Cuestión distinta es usar la IA para que «sancione lo cierto». Esta estrategia es una bobada, salvo para esclarecer hechos concretos y cuestiones simples. Sostener que un argumento medianamente complejo «es cierto» porque así lo determinan Grok o ChatGPT resulta infantil, es hacer algo parecido a cuando nuestros hijos pequeños nos decían que algo era cierto «porque lo dice internet». Quienes utilizan esta tecnología tan útil como limitada para «dar jaque mate» se retratan como conversadores vagos y dignos de toda sospecha. Y eso sin contar a los muchos jóvenes y no tan jóvenes que la están empleando para hacer un uso «oracular», preguntándole cuestiones tan personales como la veracidad de ciertos afectos o pidiéndole nada menos que dictámenes psicológicos. Aquí hay, en todo caso, una reflexión sobre la soledad y la falta de recursos mentales que sobrepasa lo que cabe en este artículo.

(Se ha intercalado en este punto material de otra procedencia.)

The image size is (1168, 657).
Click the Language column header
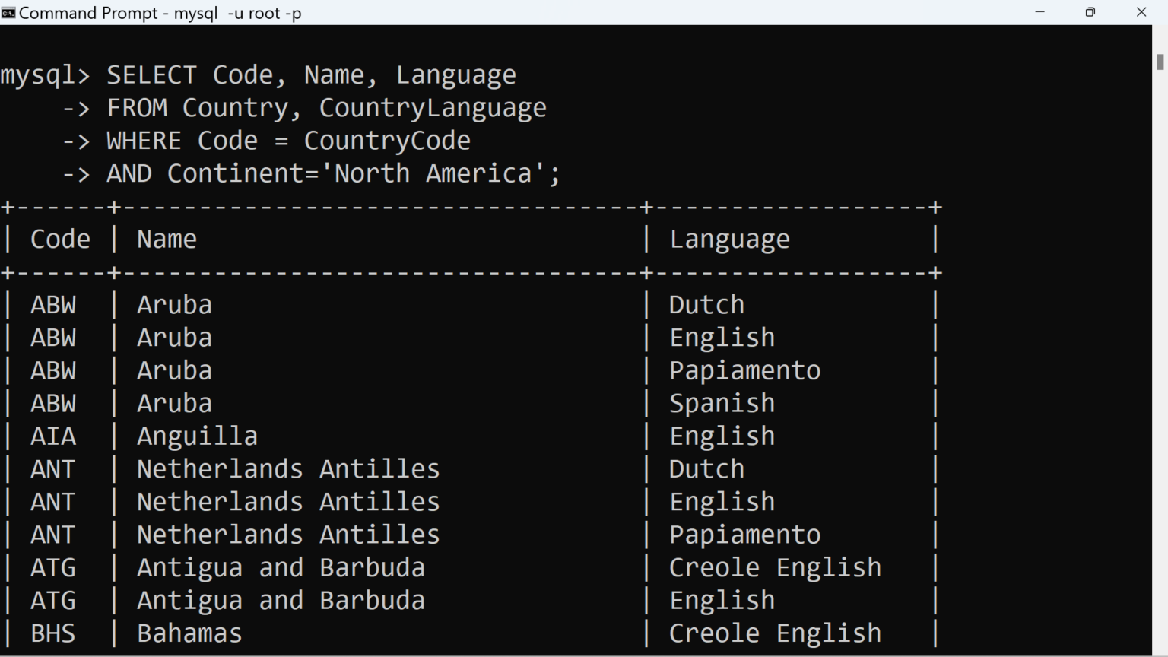[728, 238]
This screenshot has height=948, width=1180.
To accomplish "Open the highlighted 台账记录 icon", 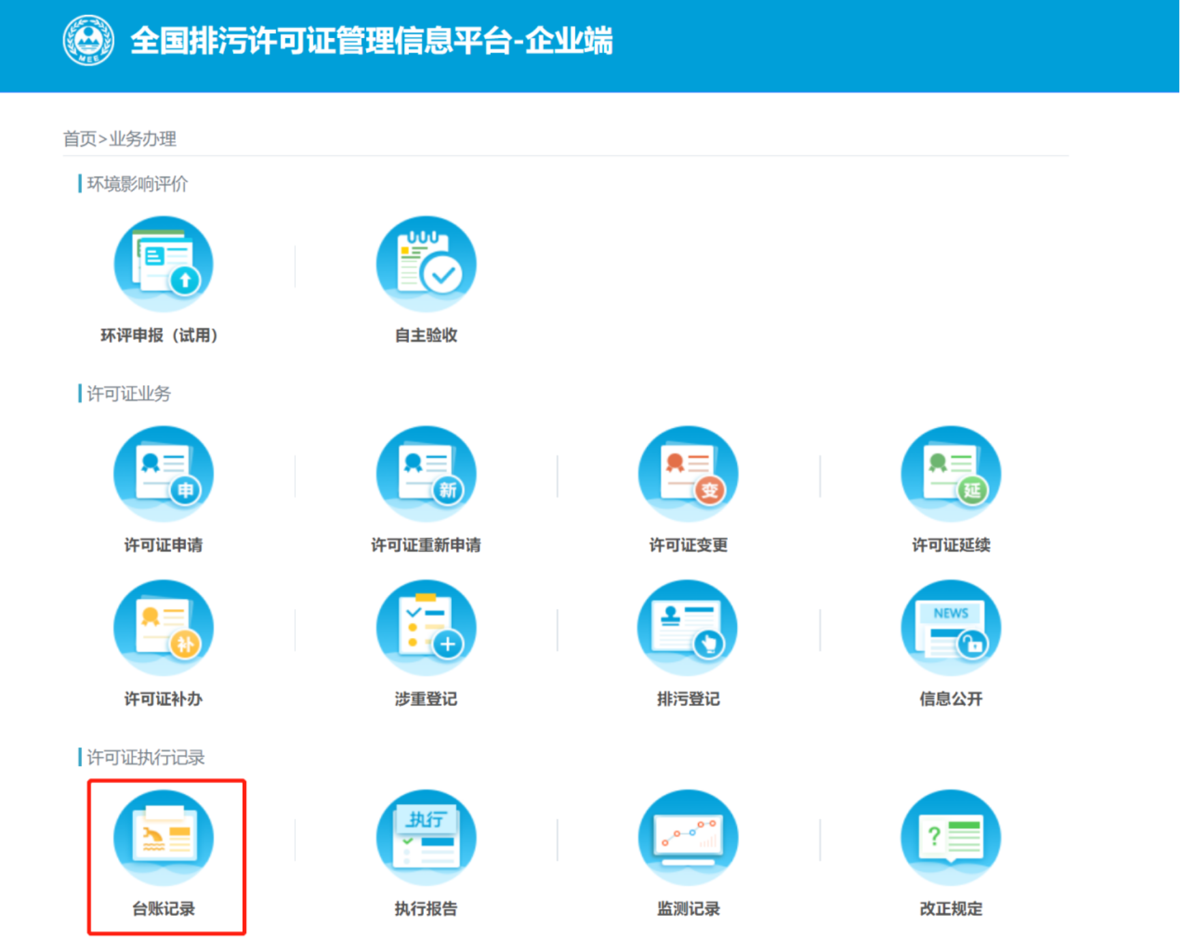I will tap(164, 838).
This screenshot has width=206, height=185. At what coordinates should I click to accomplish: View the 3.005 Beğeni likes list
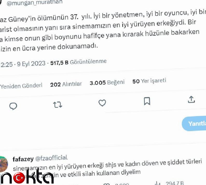tap(107, 83)
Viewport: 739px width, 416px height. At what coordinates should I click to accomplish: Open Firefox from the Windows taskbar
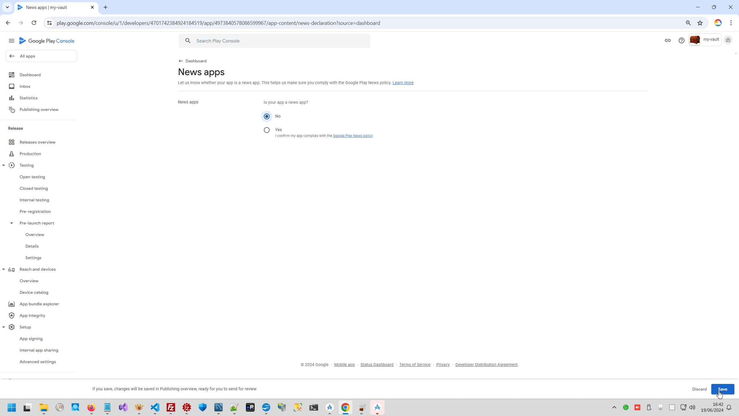[91, 407]
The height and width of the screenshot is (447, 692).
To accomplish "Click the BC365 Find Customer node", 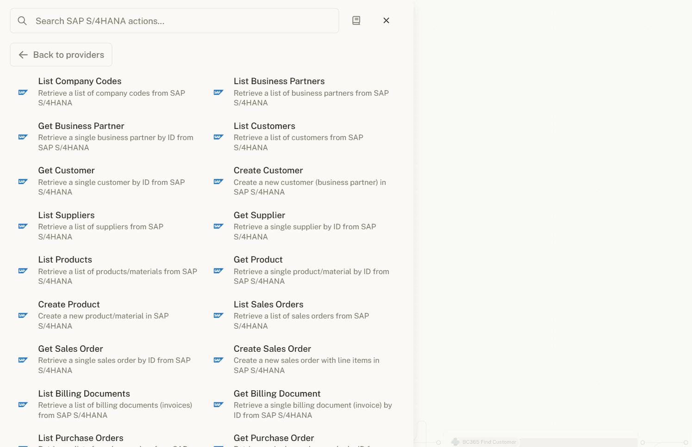I will [x=489, y=441].
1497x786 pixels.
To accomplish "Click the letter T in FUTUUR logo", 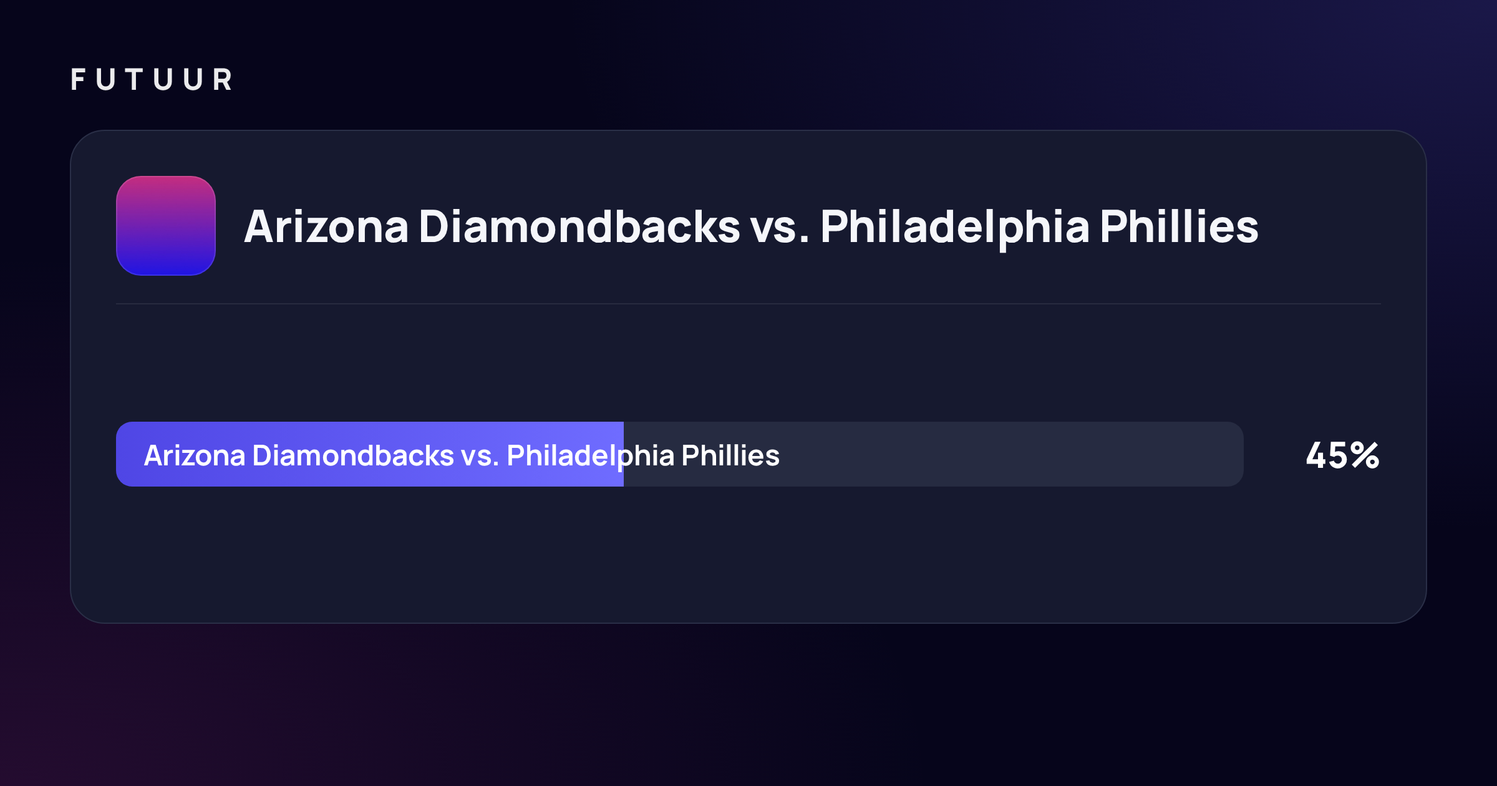I will click(134, 80).
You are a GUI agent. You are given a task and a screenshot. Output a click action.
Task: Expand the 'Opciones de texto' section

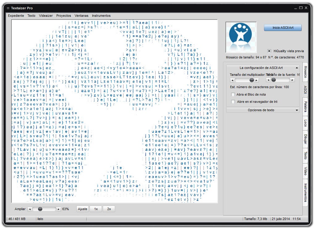[263, 110]
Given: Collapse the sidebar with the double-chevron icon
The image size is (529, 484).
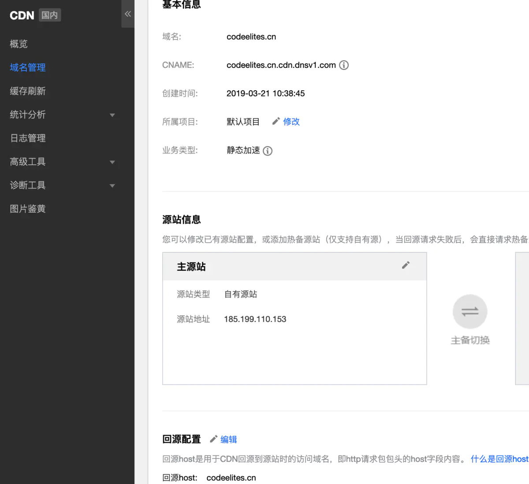Looking at the screenshot, I should (128, 14).
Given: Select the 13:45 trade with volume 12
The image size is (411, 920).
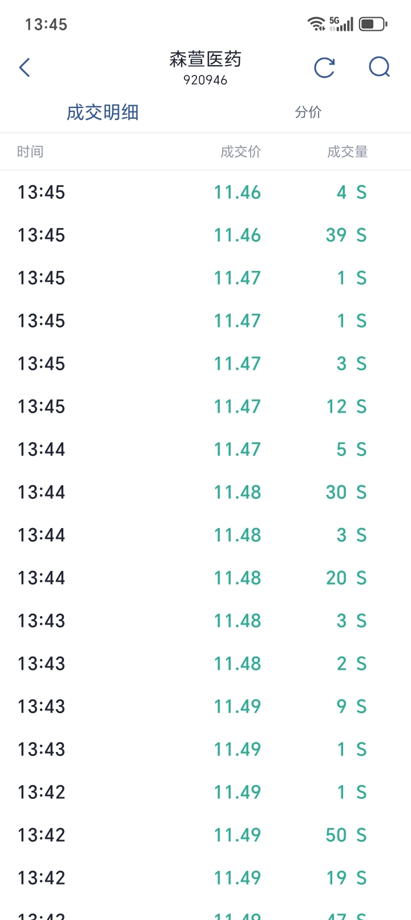Looking at the screenshot, I should pos(206,406).
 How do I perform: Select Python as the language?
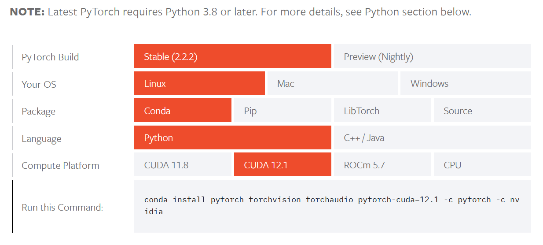coord(232,138)
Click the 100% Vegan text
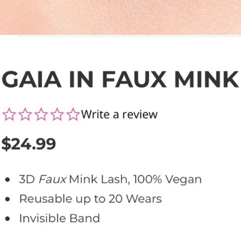This screenshot has width=241, height=241. click(x=167, y=180)
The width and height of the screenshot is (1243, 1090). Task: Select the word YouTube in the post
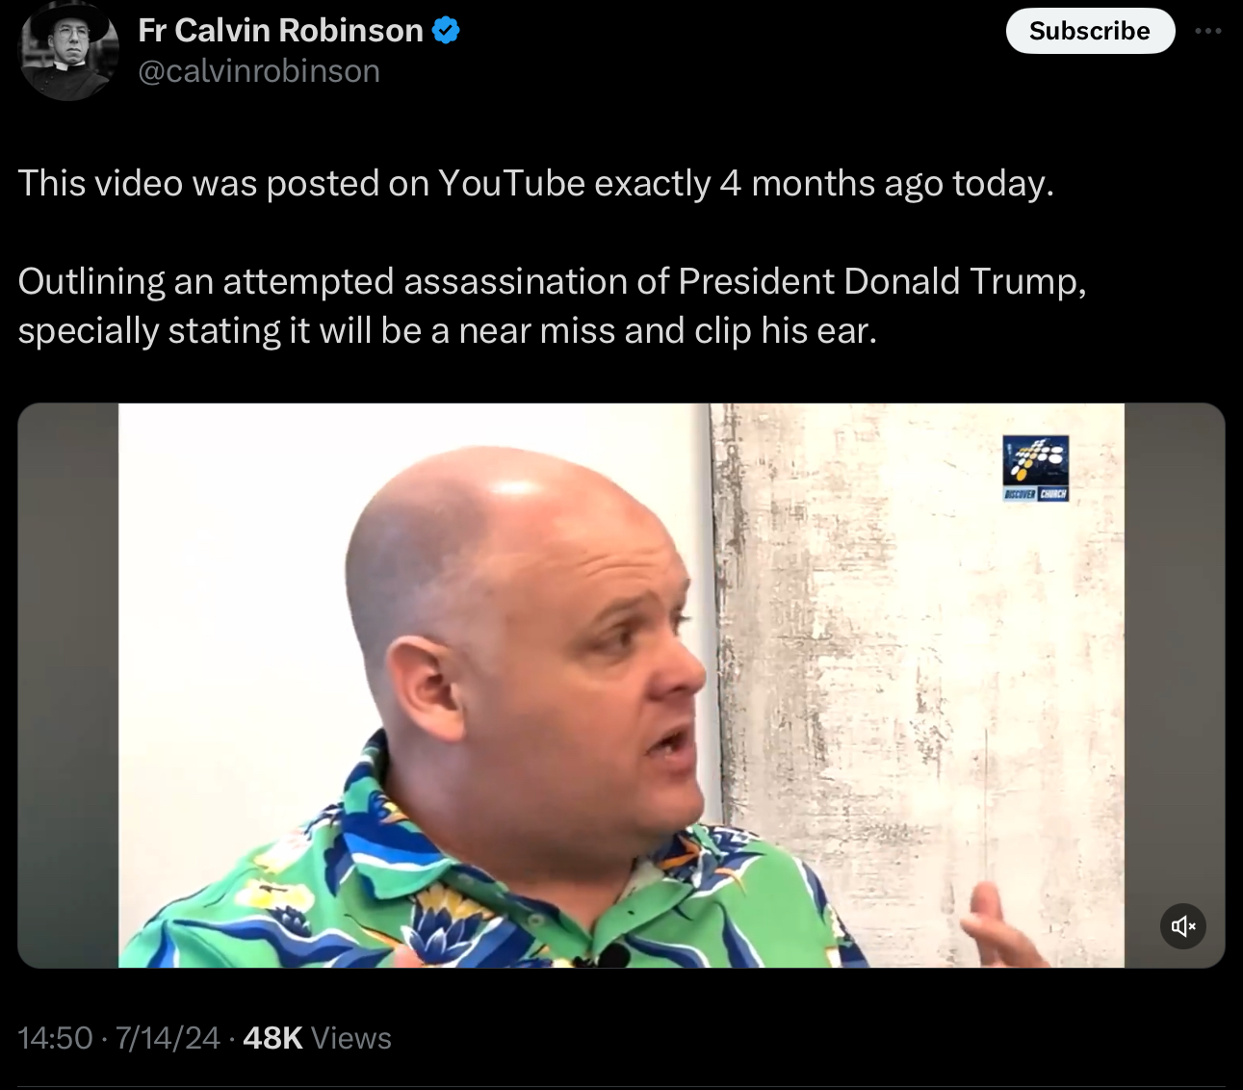[x=511, y=183]
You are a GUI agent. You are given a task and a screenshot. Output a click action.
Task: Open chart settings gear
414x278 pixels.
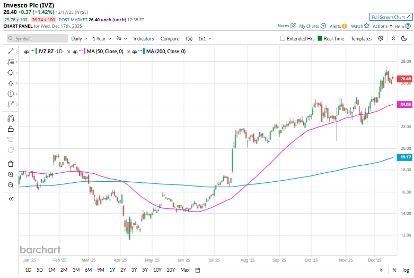pos(381,38)
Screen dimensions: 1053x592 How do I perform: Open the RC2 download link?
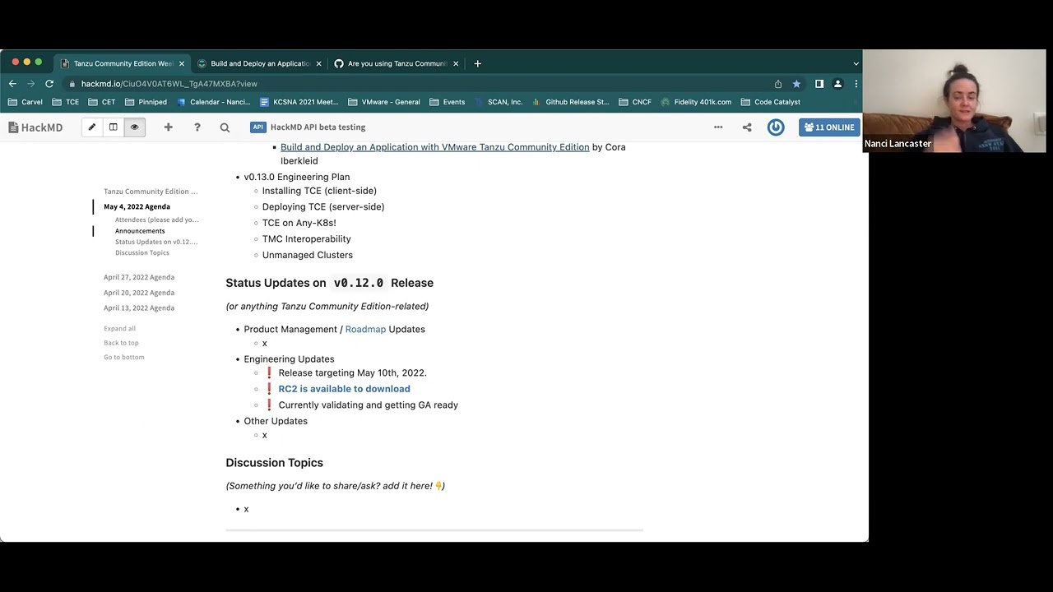(x=344, y=388)
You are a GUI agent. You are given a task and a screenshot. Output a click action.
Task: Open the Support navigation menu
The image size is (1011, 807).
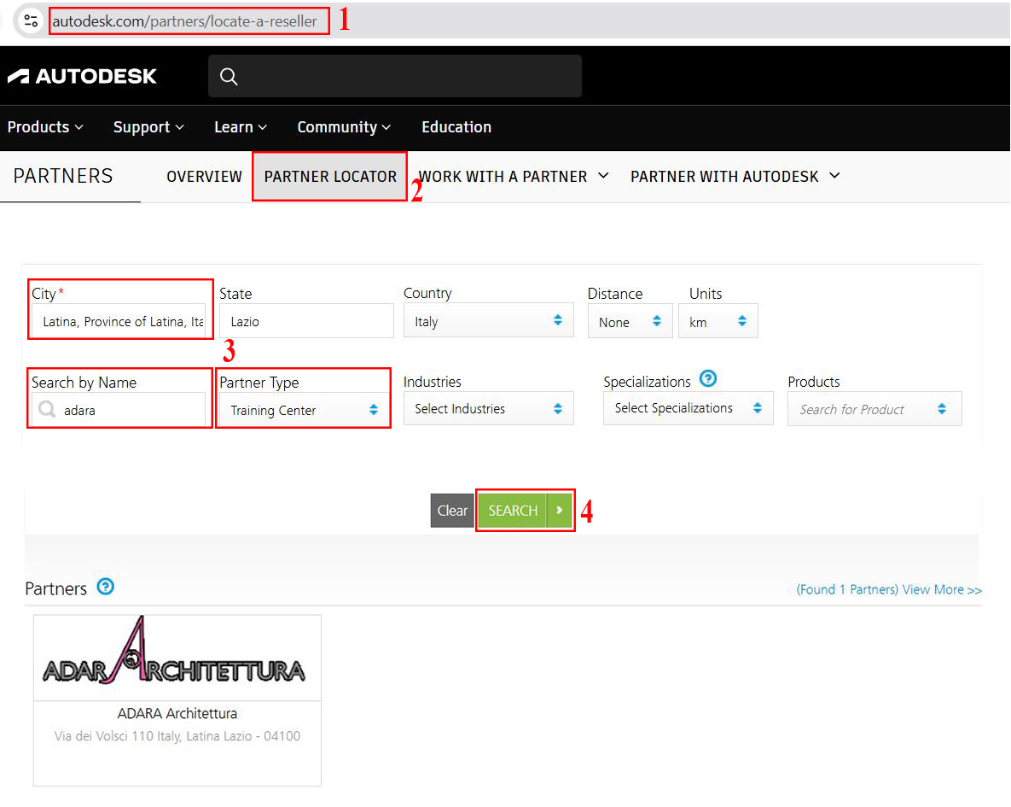coord(148,127)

Hay una bonita escena en Capitán América en la que el doctor Abraham Erskine, científico que escapó de las garras nazis para tratar de ofrecer su poderosa ciencia para sus mejores usos, le explica a Steve Rogers por qué fue elegido para recibir el milagroso suero y convertirse en un ser mejorado: porque aquella mezcla de biotecnología, genética y bioquímica no actuaba sino como un amplificador, tanto de lo bueno como de lo malo, y tenían que estar seguros de que lo recibiera una persona como él, un ser humano decente. Está ocurriendo lo mismo con la IA, que está haciendo más listos a los listos y más tontos a los tontos.

Una nota final sobre el uso de IA generativa para redactar textos que abordan cuestiones complejas. Hemos dicho que esta tecnología es muy buena para definir conceptos científicos, filosóficos o similares plenamente establecidos y que también hace buenos resúmenes de las posturas esenciales de los autores. Pero es notablemente mala a la hora de explicar dilemas de enjundia, especialmente si tienen cierta profundidad filosófica. Veo a demasiado periodista, influencer o sencillamente usuario venido arriba metiéndose en cuestiones, por ejemplo, morales, para las que carecen de la preparación mínima necesaria. Yo sé que la ética, por ser la trama misma de nuestras vidas, invita a que cualquiera se anime a opinar, lo cual es bueno; pero resulta desagradable ver a algunos acudir a la IA para que aborde lo que esta no puede abordar para después vestirlo de reflexión propia, extendida y sesuda. Hagamos un uso consecuente con estas fortalezas y debilidades de esta tecnología, que no alcanza para determinar en qué consiste la vida buena, ni para hacer análisis suficientes ni para zanjar ningún dilema, y recordemos lo que Victor Hugo escribe en Los miserables:

«Escribir el poema de la conciencia humana, aunque sea a propósito del hombre más insignificante, sería unir, fundir todas las epopeyas en una sola grandiosa y completa. La conciencia es el caos de las quimeras, de las ambiciones, de las tentativas; el horno de los delirios, el antro de las ideas vergonzosas, el pandemónium de los sofismas, el campo de batalla de las pasiones. Si a ciertas horas penetrásemos a través de la faz lívida de un ser humano que reflexiona; si mirásemos detrás de aquella faz, en aquella alma, en aquella oscuridad, descubriríamos bajo el silencio exterior combates de gigantes como en Homero, peleas de dragones y de hidras, y nubes de fantasmas como en Milton, espirales visionarias como en Dante. No hay nada más sombrío que este infinito que lleva el hombre dentro de sí, y al cual refiere con desesperación su voluntad y las acciones de su vida».

No le pidamos a la IA que haga las veces de una conciencia ni que desgrane la complejidad de otras conciencias, porque ni puede ni podrá hacer eso.